俺はインチキ教者になったことを心の底から恥じている。[669/1000]

歴史上、神の言葉を口にした者で、胡散臭くなかったものはどれほどいた。俺は、毎日一つ、枷を与えた。今日は手に、明日は足、それから首に。気づけば全身の筋肉の細部まで深く食い込み鬱血だらけとなった。完全に身動きが取れなくなる前に、この場を去った君は賢明だった。君は赦してくれるだろうか。俺はインチキ教者になったことを心の底から恥じている。教訓を垂れるのは俺の柄ではなかった。先生になるには、俺の口はあまりにも汚れすぎていた。
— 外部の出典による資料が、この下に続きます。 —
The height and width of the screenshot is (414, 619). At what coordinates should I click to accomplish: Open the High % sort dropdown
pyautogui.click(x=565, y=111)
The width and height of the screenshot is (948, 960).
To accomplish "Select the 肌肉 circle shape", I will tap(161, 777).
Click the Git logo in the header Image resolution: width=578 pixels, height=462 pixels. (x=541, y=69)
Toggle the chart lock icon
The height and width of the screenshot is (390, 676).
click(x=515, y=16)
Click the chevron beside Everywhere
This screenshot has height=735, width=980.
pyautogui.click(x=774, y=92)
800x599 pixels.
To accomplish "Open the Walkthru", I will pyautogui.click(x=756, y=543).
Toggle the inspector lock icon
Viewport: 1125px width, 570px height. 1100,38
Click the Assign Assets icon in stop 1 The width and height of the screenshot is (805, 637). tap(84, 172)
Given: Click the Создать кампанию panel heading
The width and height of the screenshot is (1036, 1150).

言葉は人を自由にする。断じて人間を縛り上げるためにあってはならんだろう。ああ、まさに今この瞬間、禁忌を犯す。己は今一度、胸の枷を外してしまおう。あらゆる教条。あらゆる道徳を。言葉を海に投げ捨て、もう一度、純粋な海水だけを喉に汲もう。

 

人間の事業、これが折々俺の深淵に光を放つ爆発だ。

「何一つ空しいものはない。科学へ、進め」近代の『伝道之書』が、というのはつまり誰も彼もが喚いている。だがやっぱり、根性曲りやのらくら者の死屍は、あとからあとから人々の胸の上に斃れてくる、

(中略)

俺にはこの世で何が出来る。俺は事業を知り抜いた。科学の足は遅すぎる。祈願は疾駆し、光は轟き、……それも俺には解っている。あんまりたわいがない、暑苦しい。